Lorsque l’évacuation a commencé à l’aube, 70 cars encadrés par d’importantes forces de police étaient là pour convoyer les migrants dans les 26 centres d’hébergement prévus pour les accueillir. Tous les alentours étaient bouclés, la station de métro voisine fermée et le trafic du tramway interrompu. La bousculade pour monter dans les cars a donné lieu à des affrontements avec la police et certains, arrosés de gaz lacrymogène, ont dû être pris en charge par le Samu ou les pompiers. Comme à chaque évacuation, les tentes et les affaires que les migrants ne pouvaient emporter ont été brûlées et les pompiers ont dû intervenir.
Ce camp s’était installé là il y a quelques mois, après l’évacuation de celui situé le long du canal Saint-Denis à Aubervilliers, qui avait lui-même succédé au camp de la porte de La Chapelle, à Paris. C’est un cycle sans fin et l’on doit en être à plus de 70 évacuations de camps. Après un bref répit à l’abri, les migrants rejoignent la rue et se regroupent dans un nouveau lieu. Être en groupe, même dans les pires conditions, est encore préférable à se retrouver seul.
Dans le camp du stade de France vivaient surtout des Afghans, mais aussi des Somaliens et des Érythréens. Ce n’est que tout dernièrement que des toilettes et des robinets d’eau avaient été installés. Auparavant, des latrines bricolées, quand ce n’était pas l’eau polluée du canal voisin, en tenaient lieu. Les repas étaient cuisinés sur des braseros de fortune, avec le risque d’incendie que cela implique là où les toiles de tente se touchaient presque. Le climat d’insalubrité était propice au développement des maladies, en particulier la gale, dont les cas augmentaient de jour en jour. Seules les associations prenaient en charge la survie quotidienne des migrants, Médecins du Monde pour la santé, des collectifs de bénévoles pour le reste.

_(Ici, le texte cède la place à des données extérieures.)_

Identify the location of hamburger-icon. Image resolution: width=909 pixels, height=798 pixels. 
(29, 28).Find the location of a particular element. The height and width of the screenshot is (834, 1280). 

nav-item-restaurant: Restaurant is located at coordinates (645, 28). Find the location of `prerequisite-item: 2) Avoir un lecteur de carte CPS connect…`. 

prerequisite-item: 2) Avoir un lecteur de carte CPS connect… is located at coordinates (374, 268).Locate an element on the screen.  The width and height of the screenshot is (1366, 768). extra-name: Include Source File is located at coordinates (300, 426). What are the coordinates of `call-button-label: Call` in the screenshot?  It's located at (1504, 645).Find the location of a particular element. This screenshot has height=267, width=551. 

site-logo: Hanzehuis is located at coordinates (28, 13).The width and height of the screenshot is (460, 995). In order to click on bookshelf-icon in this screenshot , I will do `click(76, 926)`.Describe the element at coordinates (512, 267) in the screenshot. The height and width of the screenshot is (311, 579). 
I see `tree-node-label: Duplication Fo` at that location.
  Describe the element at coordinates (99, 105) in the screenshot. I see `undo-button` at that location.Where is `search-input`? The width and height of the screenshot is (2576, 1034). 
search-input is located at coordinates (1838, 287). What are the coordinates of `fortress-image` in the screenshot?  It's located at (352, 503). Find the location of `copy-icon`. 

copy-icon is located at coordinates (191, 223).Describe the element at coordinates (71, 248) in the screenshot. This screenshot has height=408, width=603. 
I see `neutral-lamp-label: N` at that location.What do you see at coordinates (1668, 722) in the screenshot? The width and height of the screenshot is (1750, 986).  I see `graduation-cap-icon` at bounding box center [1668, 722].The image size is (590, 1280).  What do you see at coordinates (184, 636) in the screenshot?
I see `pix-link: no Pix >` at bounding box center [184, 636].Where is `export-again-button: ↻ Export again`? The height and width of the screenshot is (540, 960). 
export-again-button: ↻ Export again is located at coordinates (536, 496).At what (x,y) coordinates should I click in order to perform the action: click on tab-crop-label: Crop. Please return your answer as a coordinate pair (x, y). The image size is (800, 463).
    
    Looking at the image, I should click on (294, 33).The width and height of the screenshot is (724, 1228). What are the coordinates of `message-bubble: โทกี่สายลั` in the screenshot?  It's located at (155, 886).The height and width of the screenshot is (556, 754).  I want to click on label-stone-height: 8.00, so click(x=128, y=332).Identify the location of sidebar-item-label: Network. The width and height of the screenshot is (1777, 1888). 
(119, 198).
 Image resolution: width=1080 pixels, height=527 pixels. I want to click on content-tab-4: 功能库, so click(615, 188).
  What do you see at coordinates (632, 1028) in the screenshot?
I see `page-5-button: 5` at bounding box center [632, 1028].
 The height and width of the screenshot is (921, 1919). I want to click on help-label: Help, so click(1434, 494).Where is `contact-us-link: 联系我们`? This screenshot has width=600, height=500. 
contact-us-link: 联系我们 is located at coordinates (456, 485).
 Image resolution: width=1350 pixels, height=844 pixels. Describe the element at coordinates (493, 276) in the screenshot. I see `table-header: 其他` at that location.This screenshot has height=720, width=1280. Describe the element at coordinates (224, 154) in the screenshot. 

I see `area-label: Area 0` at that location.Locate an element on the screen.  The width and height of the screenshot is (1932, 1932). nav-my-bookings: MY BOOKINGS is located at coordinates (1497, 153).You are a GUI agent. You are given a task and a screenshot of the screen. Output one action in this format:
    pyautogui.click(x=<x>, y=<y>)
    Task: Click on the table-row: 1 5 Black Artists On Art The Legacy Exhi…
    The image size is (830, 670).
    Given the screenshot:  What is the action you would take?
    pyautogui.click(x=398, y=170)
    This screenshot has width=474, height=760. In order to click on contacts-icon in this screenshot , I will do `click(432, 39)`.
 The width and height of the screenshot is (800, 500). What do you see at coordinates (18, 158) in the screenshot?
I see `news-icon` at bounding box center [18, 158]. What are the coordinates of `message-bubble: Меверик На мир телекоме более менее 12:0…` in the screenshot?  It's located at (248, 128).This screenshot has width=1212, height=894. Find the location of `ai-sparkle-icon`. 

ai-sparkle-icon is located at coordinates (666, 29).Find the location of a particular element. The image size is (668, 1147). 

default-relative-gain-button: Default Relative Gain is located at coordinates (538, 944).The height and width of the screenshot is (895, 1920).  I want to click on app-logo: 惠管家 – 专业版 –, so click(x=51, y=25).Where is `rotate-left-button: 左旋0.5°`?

Les migrants évacués vont sans doute bénéficier, comme à chaque fois, d’un court séjour en hébergement d’urgence. Ils seront testés pour le Covid-19, nul ne connaissant l’état de l’épidémie dans ce camp où survivre, manger, être à l’abri, passait bien avant le souci d’éviter une contamination. Puis ils seront, comme à chaque fois, remis à la rue. Le préfet de police, Didier Lallement, a pour sa part profité de l’occasion pour rappeler que « les personnes en situation irrégulière n’ont pas vocation à rester sur le territoire », appelant ainsi ses services à faire le tri parmi les évacués.
Mettre à l’abri 2 500 personnes de façon décente et sûre serait très facile pour le gouvernement d’un des pays les plus riches du monde. Il préfère les laisser se détruire physiquement et moralement, balancés de camp en camp, afin de signifier à tous ceux tentés par l’émigration que mieux vaut rester dans leurs pays d’origine. C’est un choix politique odieux.